Jeremy Maitin-Shepard wrote:
Andrey Semashev <andysem@mail.ru> writes:
Jeremy Maitin-Shepard wrote:
Andrey Semashev <andysem@mail.ru> writes:
There may be different parsing techniques, depending on the text format. Sometimes only character iteration is sufficient, in case of forward sequential parsing. There is no restriction, though, to perform non-sequential parsing (in case if there is some table of contents with offsets or each field to be parsed is prepended with its length).
Such a format would likely then not really be text, since it would contain embedded offsets (which might likely not be text).
Why not?
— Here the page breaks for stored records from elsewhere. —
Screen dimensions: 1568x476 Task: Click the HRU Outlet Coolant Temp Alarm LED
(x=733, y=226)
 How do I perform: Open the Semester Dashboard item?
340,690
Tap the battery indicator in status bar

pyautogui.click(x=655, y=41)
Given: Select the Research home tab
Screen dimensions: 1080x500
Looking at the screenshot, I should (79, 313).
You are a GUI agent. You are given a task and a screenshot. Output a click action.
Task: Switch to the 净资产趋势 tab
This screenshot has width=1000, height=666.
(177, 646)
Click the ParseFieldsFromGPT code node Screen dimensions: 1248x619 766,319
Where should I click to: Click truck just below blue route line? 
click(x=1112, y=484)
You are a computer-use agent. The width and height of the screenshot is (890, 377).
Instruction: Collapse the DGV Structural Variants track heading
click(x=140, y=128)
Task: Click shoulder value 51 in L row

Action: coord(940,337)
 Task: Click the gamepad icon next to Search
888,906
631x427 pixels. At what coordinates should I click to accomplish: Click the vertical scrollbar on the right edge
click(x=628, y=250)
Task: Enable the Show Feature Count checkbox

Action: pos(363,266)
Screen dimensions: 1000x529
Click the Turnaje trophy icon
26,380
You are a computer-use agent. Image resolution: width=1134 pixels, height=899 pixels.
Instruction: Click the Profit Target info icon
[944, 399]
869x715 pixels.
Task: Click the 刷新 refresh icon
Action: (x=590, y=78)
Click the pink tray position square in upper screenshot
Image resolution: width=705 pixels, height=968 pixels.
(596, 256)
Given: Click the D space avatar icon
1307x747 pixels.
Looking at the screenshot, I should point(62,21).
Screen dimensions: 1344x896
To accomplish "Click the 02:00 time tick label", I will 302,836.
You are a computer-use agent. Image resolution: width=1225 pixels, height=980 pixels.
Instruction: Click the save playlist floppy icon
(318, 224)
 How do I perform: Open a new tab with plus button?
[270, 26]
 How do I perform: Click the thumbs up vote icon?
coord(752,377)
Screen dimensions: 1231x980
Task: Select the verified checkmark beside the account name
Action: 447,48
See GCC symbols mangling for example.
If all standard algorithms and classes assume that the text being parsed is in Unicode, it cannot perform optimizations in a more efficient manner. The std::string or regex or stream classes will always have to treat the text as Unicode.
Well, since std::string and boost::regex already exist and do not assume Unicode (or even necessarily support it very well; I've seen some references to boost::regex providing Unicode support, but I haven't looked into it), that is not likely to occur.
Actually, std::string (or basic_string) does not support Unicode since it operates on per-value_type basis. IOW, it won't recognize code sequences. Same thing with streams. As for Boost.Regex, it has such support, but it is optional (i.e. it allows 1-octet fixed width strings for processing). And I believe, it is the way to do in other components we're discussing.